A Two-Stage Mutual Information Based Bayesian Lasso Algorithm for Multi-Locus Genome-Wide Association Studies
Hongping Guo,
Zuguo Yu,
Jiyuan An,
Guosheng Han,
Yuanlin Ma,
Runbin Tang
Affiliations
Hongping Guo
Key Laboratory of Intelligent Computing and Information Processing of Ministry of Education and Hunan Key Laboratory for Computation and Simulation in Science and Engineering, Xiangtan University, Xiangtan 411105, China
Zuguo Yu
Key Laboratory of Intelligent Computing and Information Processing of Ministry of Education and Hunan Key Laboratory for Computation and Simulation in Science and Engineering, Xiangtan University, Xiangtan 411105, China
Jiyuan An
Centre for Tropical Crops and Biocommodities, Queensland University of Technology, Brisbane, QLD 4001, Australia
Guosheng Han
Key Laboratory of Intelligent Computing and Information Processing of Ministry of Education and Hunan Key Laboratory for Computation and Simulation in Science and Engineering, Xiangtan University, Xiangtan 411105, China
Yuanlin Ma
Key Laboratory of Intelligent Computing and Information Processing of Ministry of Education and Hunan Key Laboratory for Computation and Simulation in Science and Engineering, Xiangtan University, Xiangtan 411105, China
Runbin Tang
Key Laboratory of Intelligent Computing and Information Processing of Ministry of Education and Hunan Key Laboratory for Computation and Simulation in Science and Engineering, Xiangtan University, Xiangtan 411105, China
Genome-wide association study (GWAS) has turned out to be an essential technology for exploring the genetic mechanism of complex traits.

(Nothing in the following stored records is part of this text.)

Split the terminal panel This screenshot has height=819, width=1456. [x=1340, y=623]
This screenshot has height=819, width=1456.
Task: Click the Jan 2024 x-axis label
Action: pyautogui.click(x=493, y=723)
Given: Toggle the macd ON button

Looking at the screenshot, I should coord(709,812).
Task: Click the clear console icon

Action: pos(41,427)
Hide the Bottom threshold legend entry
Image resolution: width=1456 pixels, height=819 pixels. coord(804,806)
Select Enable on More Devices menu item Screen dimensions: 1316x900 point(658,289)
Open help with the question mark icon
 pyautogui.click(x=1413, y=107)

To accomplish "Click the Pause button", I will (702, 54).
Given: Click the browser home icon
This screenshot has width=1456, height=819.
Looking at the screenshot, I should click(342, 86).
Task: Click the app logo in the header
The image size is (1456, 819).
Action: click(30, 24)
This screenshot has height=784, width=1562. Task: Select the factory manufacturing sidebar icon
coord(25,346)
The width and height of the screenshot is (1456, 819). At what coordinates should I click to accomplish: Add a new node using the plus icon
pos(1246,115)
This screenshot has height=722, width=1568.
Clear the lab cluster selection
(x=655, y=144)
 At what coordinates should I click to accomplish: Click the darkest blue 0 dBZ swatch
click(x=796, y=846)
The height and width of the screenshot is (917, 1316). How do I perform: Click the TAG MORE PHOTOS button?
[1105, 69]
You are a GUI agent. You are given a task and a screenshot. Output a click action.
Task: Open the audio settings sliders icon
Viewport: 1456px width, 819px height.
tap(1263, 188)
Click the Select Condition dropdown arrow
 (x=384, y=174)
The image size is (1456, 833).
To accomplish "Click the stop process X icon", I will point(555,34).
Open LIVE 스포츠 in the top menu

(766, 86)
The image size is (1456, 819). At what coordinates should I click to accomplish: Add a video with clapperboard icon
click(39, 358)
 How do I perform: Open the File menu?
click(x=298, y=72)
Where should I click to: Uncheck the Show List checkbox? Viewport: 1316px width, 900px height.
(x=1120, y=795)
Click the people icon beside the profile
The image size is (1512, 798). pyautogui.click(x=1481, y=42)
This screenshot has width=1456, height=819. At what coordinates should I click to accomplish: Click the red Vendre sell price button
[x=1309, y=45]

To reduce the complexity of computation, it is well accepted to remove unrelated single nucleotide polymorphisms (SNPs) before GWAS, e.g., by using iterative sure independence screening expectation-maximization Bayesian Lasso (ISIS EM-BLASSO) method. In this work, a modified version of ISIS EM-BLASSO is proposed, which reduces the number of SNPs by a screening methodology based on Pearson correlation and mutual information, then estimates the effects via EM-Bayesian Lasso (EM-BLASSO), and finally detects the true quantitative trait nucleotides (QTNs) through likelihood ratio test. We call our method a two-stage mutual information based Bayesian Lasso (MBLASSO). Under three simulation scenarios, MBLASSO improves the statistical power and retains the higher effect estimation accuracy when comparing with three other algorithms. Moreover, MBLASSO performs best on model fitting, the accuracy of detected associations is the highest, and 21 genes can only be detected by MBLASSO in Arabidopsis thaliana datasets.